Don't read too much into the numbers, though. The company's 2019 revenue of $1.25 billion was also 25% better than 2018's top line before the global hard seltzer market exploded. And, although overall beer sales were already slowing headed into the pandemic (and then contracted once COVID-19 shook up the world), Boston Beer's iconic brands like Sam Adams and Dogfish are perpetually marketable, as is its well-developed Twisted Tea brand. Truly seltzer could still be fairly categorized as a novelty that consumers are willing to give a try, but it's not yet enough of a recurring staple to make it the sole basis for a stock pick.
Such an evolution for the category of drinks is on the radar, though. Constellation's Newlands commented during last quarter's conference call, "we continue to see the hard seltzer and broader AVA [wines] space as a meaningful sector in the beer market," adding, "We also believe this subcategory will evolve beyond low-calorie, low-carb offerings, and open up to more distinctive consumer value propositions."
In the meantime, the hard seltzer headwind appears to be benefiting beer. Mordor Intelligence estimates the global beer market is on pace to grow at an annualized pace of a little more than 5% through 2026, led by expected sales growth of 14% from the craft beer segment.
One way or another
Don't misunderstand.

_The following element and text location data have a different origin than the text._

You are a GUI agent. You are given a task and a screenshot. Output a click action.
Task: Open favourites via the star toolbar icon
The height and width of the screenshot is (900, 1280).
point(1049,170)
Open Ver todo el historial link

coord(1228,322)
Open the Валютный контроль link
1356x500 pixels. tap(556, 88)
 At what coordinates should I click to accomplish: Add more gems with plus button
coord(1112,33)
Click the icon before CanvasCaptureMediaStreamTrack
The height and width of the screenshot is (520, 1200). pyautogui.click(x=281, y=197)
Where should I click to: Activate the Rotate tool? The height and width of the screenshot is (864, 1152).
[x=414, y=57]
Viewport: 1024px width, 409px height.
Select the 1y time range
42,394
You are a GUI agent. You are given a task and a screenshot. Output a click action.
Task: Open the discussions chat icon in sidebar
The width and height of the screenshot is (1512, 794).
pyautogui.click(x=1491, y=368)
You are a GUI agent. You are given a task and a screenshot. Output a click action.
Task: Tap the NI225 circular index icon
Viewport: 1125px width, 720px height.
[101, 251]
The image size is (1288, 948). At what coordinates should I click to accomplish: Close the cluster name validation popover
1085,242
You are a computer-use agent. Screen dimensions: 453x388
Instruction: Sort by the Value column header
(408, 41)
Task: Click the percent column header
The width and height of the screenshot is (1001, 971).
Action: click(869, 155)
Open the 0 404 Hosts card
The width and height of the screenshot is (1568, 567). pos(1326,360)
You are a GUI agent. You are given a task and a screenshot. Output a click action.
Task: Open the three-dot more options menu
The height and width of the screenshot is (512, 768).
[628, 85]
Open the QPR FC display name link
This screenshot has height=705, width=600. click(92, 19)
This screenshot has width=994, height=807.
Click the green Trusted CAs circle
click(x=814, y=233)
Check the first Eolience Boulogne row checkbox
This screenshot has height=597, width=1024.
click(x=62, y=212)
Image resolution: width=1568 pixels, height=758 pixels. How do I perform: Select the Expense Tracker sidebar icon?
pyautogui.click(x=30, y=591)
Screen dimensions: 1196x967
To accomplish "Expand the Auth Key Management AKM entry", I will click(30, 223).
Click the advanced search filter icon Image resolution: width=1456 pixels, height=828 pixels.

The advent of hard seltzer was, is, and will be a key part of Boston Beer's business, and will likely outpace beer's growth for the foreseeable future.
Rather, the misstep that sent the stock tumbling is simply one of wild expectations. The market bid this stock up far too much between mid-2020 and April of this year because investors never really crunched the numbers behind the hard seltzer movement, driving shares to valuations that won't be justified for years. These investors corrected this mistake over the course of the past seven months, but they've arguably overcorrected it. Shares are now priced affordably at less than 30 times next year's projected profits of $17.22 per share, en route to analysts' 2023 expectation of $23.13, then 2024's $28.76. Whether it's beer or hard seltzer that gets the bottom line, it doesn't really matter.
On that note, know that the stock price is now up 16% from its late-November low. The reflation may already be underway.